Bu web sitesi yalnızca bilgilendirme amaçlıdır ve dini veya manevi tavsiye niteliği taşımaz. İçeriklerin doğruluğu ve güncelliği için çaba gösterilse de, herhangi bir hata veya eksiklikten kaynaklanabilecek sonuçlardan sorumluluk kabul edilmez. Kendi durumunuza uygun olarak bir uzmana veya güvenilir bir kaynağa danışmanız önerilir.
Giriş
İslam, bireylerin hem dünya hem ahiret hayatında dengeli bir yaşam sürmelerini amaçlar. Lokman Suresi’nde bulunan 18. ayet, bu dengeyi korumanın en önemli unsurlarından birini, kibir ve alçakgönüllülüğü vurgu yaparak öğretmektedir.
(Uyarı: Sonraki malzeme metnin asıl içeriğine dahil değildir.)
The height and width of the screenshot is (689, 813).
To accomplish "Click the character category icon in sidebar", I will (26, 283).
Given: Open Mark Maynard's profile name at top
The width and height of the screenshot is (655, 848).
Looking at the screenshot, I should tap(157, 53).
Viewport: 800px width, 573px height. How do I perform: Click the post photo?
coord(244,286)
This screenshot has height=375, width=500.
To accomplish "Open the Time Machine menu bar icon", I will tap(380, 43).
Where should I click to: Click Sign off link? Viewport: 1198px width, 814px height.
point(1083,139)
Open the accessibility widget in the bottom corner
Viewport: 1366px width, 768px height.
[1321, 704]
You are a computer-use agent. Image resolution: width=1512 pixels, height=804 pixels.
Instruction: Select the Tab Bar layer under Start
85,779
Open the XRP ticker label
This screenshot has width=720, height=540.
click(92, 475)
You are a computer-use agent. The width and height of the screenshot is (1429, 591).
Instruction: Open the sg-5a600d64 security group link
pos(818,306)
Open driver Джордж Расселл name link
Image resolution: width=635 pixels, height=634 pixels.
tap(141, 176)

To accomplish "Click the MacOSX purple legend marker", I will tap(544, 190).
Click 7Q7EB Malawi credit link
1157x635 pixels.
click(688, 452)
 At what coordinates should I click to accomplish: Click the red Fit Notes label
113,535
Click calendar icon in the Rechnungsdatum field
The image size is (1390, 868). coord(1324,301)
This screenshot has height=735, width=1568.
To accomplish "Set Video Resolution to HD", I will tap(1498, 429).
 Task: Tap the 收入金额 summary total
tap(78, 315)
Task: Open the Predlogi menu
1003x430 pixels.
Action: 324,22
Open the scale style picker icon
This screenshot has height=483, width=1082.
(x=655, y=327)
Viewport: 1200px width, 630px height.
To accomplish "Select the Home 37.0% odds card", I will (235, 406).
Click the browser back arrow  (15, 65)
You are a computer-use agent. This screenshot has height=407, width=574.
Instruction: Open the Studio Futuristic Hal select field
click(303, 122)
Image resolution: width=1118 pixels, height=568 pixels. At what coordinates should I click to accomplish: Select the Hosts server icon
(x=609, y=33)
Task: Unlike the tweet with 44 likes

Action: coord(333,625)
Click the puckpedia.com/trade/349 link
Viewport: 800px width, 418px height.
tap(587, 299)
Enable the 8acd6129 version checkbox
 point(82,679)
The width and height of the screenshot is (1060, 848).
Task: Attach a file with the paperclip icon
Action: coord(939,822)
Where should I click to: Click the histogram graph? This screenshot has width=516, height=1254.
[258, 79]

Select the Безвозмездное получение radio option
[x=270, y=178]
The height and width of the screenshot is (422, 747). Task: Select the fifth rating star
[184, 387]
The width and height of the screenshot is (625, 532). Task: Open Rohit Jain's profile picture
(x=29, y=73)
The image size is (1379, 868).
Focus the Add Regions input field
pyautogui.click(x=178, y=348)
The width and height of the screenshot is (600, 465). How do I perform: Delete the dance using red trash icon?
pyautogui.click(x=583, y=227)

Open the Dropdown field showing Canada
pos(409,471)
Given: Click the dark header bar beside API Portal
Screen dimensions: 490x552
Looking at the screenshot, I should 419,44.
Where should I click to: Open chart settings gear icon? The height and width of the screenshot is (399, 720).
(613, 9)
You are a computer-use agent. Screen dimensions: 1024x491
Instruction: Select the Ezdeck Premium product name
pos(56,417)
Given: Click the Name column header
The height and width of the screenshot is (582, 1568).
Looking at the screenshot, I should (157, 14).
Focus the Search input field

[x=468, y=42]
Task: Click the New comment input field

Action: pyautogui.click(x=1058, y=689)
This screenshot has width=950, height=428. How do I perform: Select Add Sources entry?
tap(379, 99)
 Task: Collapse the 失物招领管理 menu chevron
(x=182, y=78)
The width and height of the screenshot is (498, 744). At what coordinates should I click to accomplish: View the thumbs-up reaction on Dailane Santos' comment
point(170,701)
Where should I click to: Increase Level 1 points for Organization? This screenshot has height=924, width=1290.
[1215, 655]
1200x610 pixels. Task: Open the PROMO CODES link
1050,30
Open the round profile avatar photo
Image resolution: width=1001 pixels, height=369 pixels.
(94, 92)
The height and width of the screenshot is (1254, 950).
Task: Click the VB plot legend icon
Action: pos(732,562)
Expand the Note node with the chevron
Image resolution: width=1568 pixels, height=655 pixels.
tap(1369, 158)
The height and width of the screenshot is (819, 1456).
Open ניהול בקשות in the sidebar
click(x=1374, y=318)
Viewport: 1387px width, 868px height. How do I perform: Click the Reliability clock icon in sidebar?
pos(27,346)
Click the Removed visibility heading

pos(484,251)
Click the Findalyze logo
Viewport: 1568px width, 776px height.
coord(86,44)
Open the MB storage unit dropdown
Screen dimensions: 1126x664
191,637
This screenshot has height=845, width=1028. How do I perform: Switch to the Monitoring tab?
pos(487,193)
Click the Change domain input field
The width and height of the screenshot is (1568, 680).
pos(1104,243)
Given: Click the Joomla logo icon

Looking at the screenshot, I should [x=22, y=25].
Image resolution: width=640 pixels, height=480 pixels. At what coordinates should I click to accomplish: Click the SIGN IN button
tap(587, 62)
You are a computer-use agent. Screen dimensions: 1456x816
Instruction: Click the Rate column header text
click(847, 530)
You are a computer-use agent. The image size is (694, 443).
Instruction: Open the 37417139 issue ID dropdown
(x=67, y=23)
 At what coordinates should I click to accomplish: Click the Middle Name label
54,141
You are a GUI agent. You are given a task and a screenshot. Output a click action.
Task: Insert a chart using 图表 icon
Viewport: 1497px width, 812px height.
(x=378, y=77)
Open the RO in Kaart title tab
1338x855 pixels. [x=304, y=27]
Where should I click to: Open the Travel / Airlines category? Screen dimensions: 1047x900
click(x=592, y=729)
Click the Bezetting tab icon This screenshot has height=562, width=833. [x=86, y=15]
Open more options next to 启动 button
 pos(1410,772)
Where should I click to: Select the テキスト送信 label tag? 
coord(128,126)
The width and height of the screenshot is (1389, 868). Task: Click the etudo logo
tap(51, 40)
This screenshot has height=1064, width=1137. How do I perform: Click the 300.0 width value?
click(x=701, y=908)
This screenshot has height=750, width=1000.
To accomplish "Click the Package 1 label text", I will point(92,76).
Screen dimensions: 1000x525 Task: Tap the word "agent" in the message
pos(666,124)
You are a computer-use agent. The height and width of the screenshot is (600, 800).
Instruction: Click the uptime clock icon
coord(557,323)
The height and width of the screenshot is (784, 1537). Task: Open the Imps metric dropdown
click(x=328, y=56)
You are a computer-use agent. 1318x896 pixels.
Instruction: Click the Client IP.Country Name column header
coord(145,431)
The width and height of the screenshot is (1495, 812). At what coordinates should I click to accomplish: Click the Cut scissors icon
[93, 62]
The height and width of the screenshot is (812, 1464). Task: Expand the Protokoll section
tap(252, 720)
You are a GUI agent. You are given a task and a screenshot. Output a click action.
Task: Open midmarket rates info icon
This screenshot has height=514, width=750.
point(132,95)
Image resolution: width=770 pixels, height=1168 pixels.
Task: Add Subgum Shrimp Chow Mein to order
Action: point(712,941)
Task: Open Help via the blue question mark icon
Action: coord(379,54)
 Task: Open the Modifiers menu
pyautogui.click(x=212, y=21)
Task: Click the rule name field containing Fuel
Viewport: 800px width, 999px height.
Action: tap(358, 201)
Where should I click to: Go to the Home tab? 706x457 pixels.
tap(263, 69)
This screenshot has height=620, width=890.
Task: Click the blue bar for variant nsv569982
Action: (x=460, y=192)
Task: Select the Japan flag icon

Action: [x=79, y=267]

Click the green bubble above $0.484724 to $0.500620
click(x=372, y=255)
Özellikle Kur’an-ı Kerim’de ahlaki değerlerin üzerinde durulması bizlere, toplumsal ilişkilerde nasıl davranmamız gerektiğini öğretir. Bu yazıda, Lokman Suresi 18. ayetin kelime kelime anlamını, derinliğini ve modern hayatımızda nasıl yer bulması gerektiğini inceleyeceğiz.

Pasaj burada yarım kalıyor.